The Cowhorn Junction trail near Cranberry Lake runs about 2 miles so it qualifies as a relatively easy hike compared to most places in the Adirondacks. Many of the trails in the Cranberry Lake area and the northwest region of the Adirondacks are detailed at CranberryLake50.org, which promotes hiking in the northwest Adirondacks. They tend to rate much higher in difficulty than Cowhorn Junction, which makes the Junction an excellent beginner’s stab at experiencing the tranquility and beauty of New York’s largest mountain range.
When To Hike: Foliage peaks right around early October in the Adirondack area, so plan your trip for the first two weekends.
North Hudson Valley
Appropriate for very experienced outdoors enthusiast, the Breakneck Ridge Trail is a 9.6 mile loop that should take about 6 hours to complete. But the reward for all that effort is stunning vistas of fall foliage with the Hudson River sneaking into your perspective at different points.
When To Hike: For beautiful foliage in Greene County, the best time to go is early to mid-October. Looking for something to do when you head up to the area? Check out Hunter Mountain’s Oktoberfest weekends.
The easiest hike on this list, the Walkway over the Hudson may provide the most accessible majestic views. A mile-long former railroad bridge, this pedestrian paradise spans the Hudson River at a height of about 212 feet over the historic waterway. You can see wondrous foliage views on both sides of the river, while taking a flat stroll with plenty of nice, friendly locals and tourists to keep you company. The 120-year-old structure sees about 750,000 people cross it each year.

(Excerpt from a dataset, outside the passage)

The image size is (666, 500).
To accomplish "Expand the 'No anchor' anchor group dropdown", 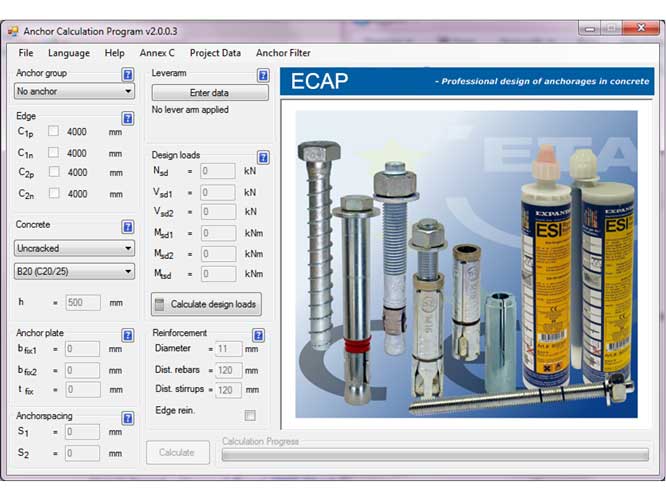I will pyautogui.click(x=74, y=92).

When To Hike: Again, mid-October to right up until Thanksgiving is a great time to see the foliage in Poughkeepsie and if you go in early November, you can hit the Culinary Institute of America for a tour, a great meal prepared by students and some inspiration for your own Thanksgiving feast.
East End of Long Island
While you may automatically think of summer nights filled with glitzy, celebrity-dotted parties when you picture the Hamptons, the natural beauty of the East End of Long Island is no slouch when it comes to fall foliage hikes. Foliage spots like the Quogue Wildlife Refuge may not be the first spot you think of, but patrolling the 300-acre grounds can bring wonderful views of the red, gold and orange leaves, as well as some quality wildlife sightings.
Mid Long Island
As you make your way down to the beach at Caumsett, this jaunt over a former Gold Coast estate will not fill you with anxiety-inducing elevation changes. Paved roads, some nice historical buildings and acres of fall foliage will give you a nice afternoon, instead of a compass-requiring orienteering trek. As Long Island fall foliage hikes go, this is a great one to embark on with a young family.
When To Hike: The best time for hiking on Long Island is the final week of October and the first week of November to get the full effect of color on the trees.

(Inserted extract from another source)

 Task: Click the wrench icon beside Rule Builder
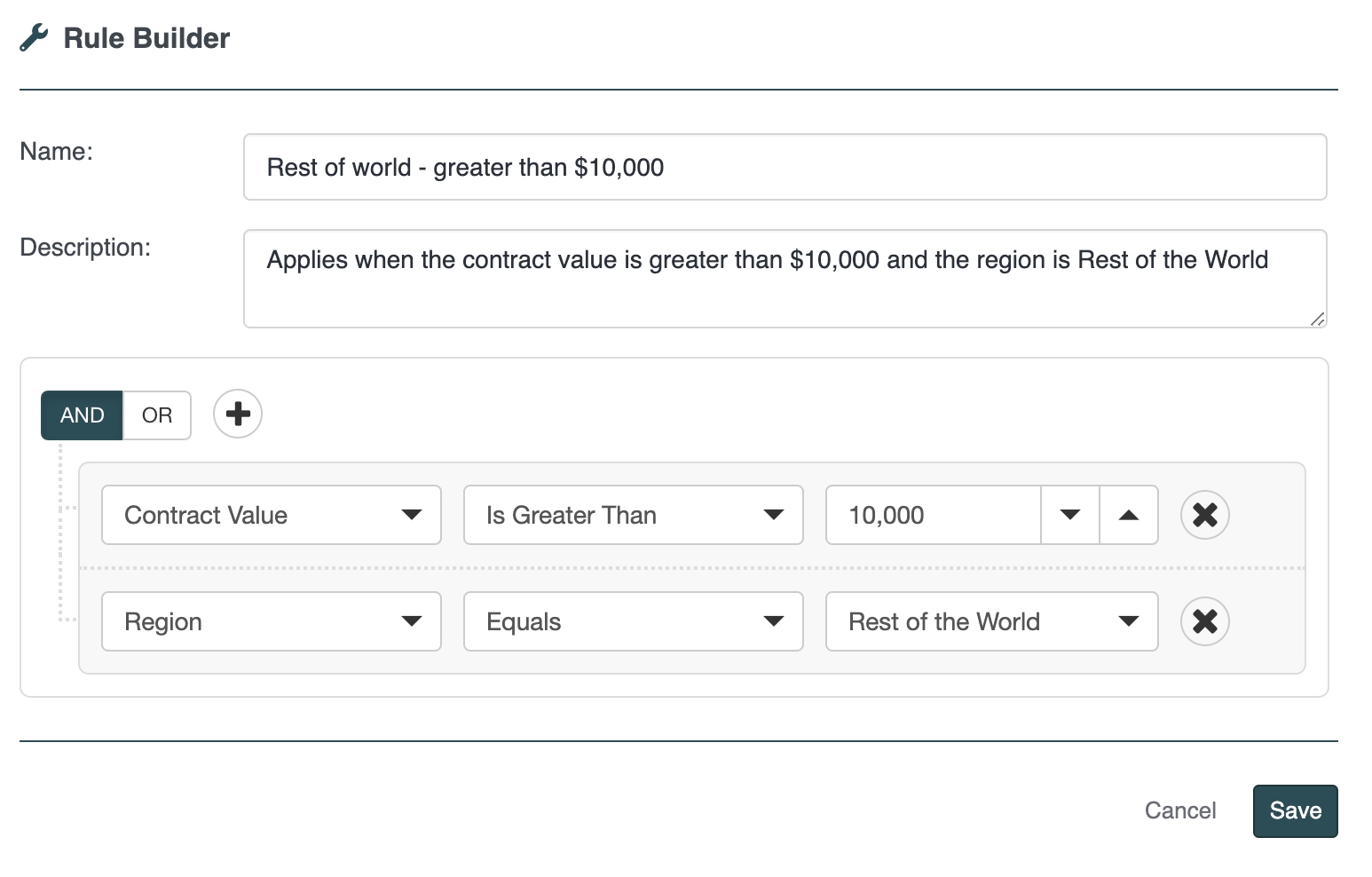coord(34,38)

Like Caumsett, the Nyquist-Harcourt park is another slightly suburban, non-hardcore hike that will nonetheless offer up great leaf peeping while keeping your thighs and calves from burning like more strenuous climbing escapades. More than 140 species of birds have been observed flying around the lands of the preserve, so bird-watchers and leaf-peepers can each have a field day.
When To Hike: The leaves around New Paltz should hit their peak right around early to mid-October.